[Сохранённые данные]
......
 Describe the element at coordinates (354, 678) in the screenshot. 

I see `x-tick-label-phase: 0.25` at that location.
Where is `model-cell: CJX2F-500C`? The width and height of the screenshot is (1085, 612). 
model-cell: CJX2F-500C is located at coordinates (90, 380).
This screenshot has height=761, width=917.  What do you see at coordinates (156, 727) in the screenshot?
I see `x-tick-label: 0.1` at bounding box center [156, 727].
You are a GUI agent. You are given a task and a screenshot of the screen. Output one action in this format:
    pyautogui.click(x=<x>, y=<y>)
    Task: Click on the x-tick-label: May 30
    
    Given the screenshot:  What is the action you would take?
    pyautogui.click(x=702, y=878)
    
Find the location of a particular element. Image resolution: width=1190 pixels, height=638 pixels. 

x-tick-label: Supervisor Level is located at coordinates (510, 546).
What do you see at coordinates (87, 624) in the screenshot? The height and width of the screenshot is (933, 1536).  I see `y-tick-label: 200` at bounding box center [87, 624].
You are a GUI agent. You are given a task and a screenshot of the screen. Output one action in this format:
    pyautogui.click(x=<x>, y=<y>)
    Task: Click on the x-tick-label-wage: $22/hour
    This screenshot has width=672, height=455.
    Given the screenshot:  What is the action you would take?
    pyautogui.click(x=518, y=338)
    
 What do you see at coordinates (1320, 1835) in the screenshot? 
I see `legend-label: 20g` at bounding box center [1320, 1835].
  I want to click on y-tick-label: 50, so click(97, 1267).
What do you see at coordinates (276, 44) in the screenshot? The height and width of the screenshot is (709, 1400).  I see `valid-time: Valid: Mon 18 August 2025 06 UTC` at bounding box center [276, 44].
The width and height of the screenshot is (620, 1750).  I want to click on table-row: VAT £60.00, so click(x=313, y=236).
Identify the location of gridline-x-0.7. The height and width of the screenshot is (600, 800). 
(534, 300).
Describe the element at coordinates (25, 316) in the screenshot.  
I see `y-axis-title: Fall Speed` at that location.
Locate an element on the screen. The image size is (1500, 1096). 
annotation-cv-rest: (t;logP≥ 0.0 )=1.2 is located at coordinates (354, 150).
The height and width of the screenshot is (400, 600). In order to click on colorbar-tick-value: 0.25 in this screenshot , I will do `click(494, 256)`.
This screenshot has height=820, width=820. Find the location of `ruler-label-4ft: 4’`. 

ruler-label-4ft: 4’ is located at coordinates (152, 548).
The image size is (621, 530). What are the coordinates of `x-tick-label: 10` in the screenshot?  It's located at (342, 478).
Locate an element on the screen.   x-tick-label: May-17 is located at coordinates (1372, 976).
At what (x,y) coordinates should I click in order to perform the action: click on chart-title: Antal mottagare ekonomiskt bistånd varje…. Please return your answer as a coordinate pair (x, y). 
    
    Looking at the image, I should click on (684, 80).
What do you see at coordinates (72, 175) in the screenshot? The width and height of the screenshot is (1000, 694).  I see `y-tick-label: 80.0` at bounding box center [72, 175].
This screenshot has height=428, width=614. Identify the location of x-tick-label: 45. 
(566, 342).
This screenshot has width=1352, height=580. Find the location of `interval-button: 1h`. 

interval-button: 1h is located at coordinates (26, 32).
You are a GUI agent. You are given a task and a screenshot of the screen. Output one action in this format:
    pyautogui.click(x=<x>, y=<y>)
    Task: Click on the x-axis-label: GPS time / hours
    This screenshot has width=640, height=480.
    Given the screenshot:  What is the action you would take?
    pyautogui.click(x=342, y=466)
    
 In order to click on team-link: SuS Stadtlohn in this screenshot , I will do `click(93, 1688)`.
......
**ЗАДАНИЕ:** Перепишите дословно строки данных, начиная со строки, где есть «The height and width of the screenshot is (400, 600).», и заканчивая строкой, где есть «The image size is (621, 530).». Обе эти строки тоже включите.

**ОТВЕТ НИЖЕ:**
The height and width of the screenshot is (400, 600). In order to click on colorbar-tick-value: 0.25 in this screenshot , I will do `click(494, 256)`.
This screenshot has height=820, width=820. Find the location of `ruler-label-4ft: 4’`. 

ruler-label-4ft: 4’ is located at coordinates (152, 548).
The image size is (621, 530). What are the coordinates of `x-tick-label: 10` in the screenshot?  It's located at (342, 478).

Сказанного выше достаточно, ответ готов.